The surprises keep on coming, with a ‘supplemental release’ today of 10.15.5 with ‘important security updates’.
Apple’s support pages offer more details on the changes, which have been made to the kernel:
- Available for: macOS High Sierra 10.13.6, macOS Catalina 10.15.5
- Impact: An application may be able to execute arbitrary code with kernel privileges
- Description: A memory consumption issue was addressed with improved memory handling.
- CVE-2020-9859: unc0ver
The nature of the changes and the inclusion of MacOS High Sierra suggests that either something has slipped through the quality control net, or a serious exploit has come to Apple’s attention in the last few days.
Speculation will no doubt fall on the ‘Sign In With Apple’ flaw which saw Apple pay a $100,00 bounty.
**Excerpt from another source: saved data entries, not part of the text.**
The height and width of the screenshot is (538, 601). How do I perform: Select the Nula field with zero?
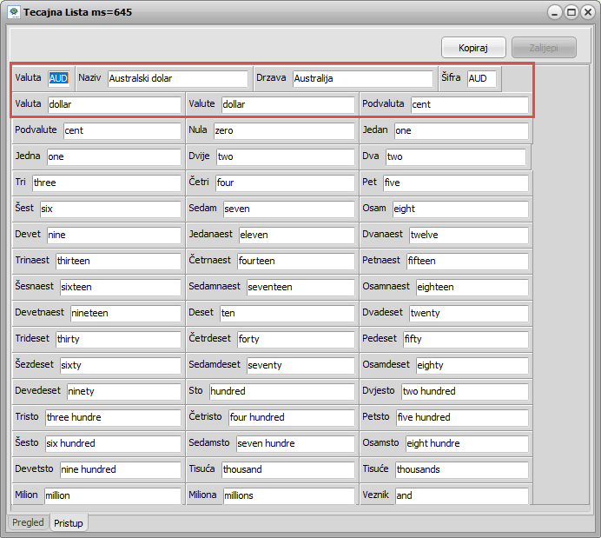pos(283,130)
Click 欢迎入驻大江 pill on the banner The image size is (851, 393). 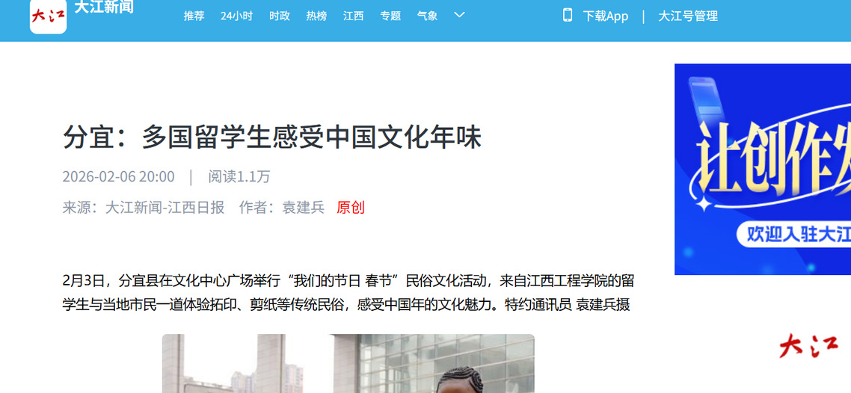click(x=794, y=234)
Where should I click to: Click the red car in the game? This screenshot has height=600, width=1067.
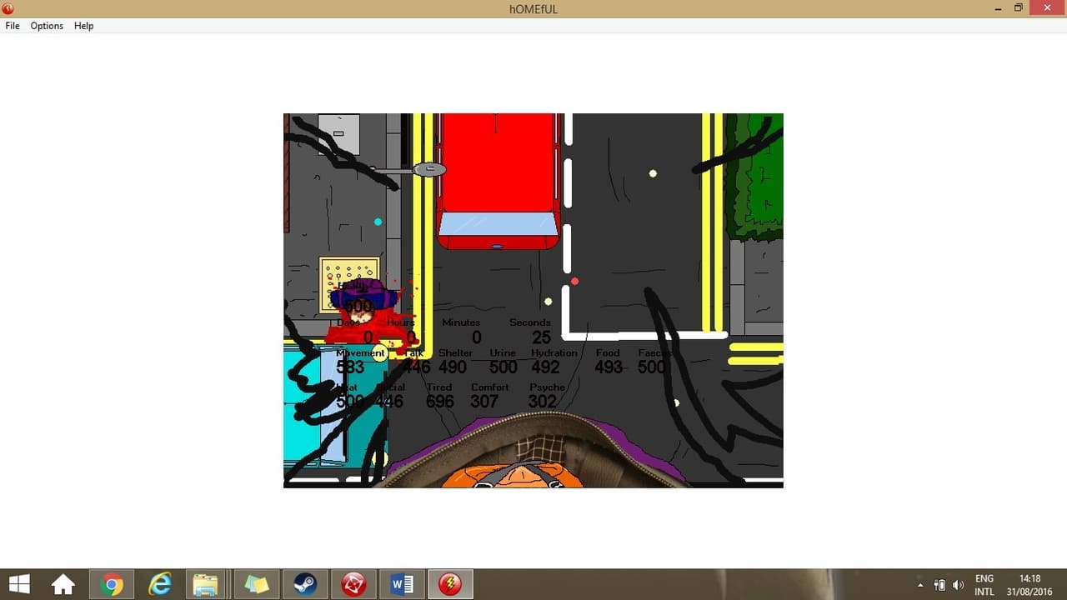coord(498,181)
Forbes’ Davey Winder:
“With the vulnerability already now patched by Apple on the server-side, Bhavuk Jain published his disclosure of the security shocker on May 30. Although the vulnerability related only to third-party apps which used Sign in with Apple without taking any further security measures, it’s shocking for two reasons.”
Those reasons being the breadth of the attack and what it could open up to a hacker, and Apple’s inability to catch this flaw during testing.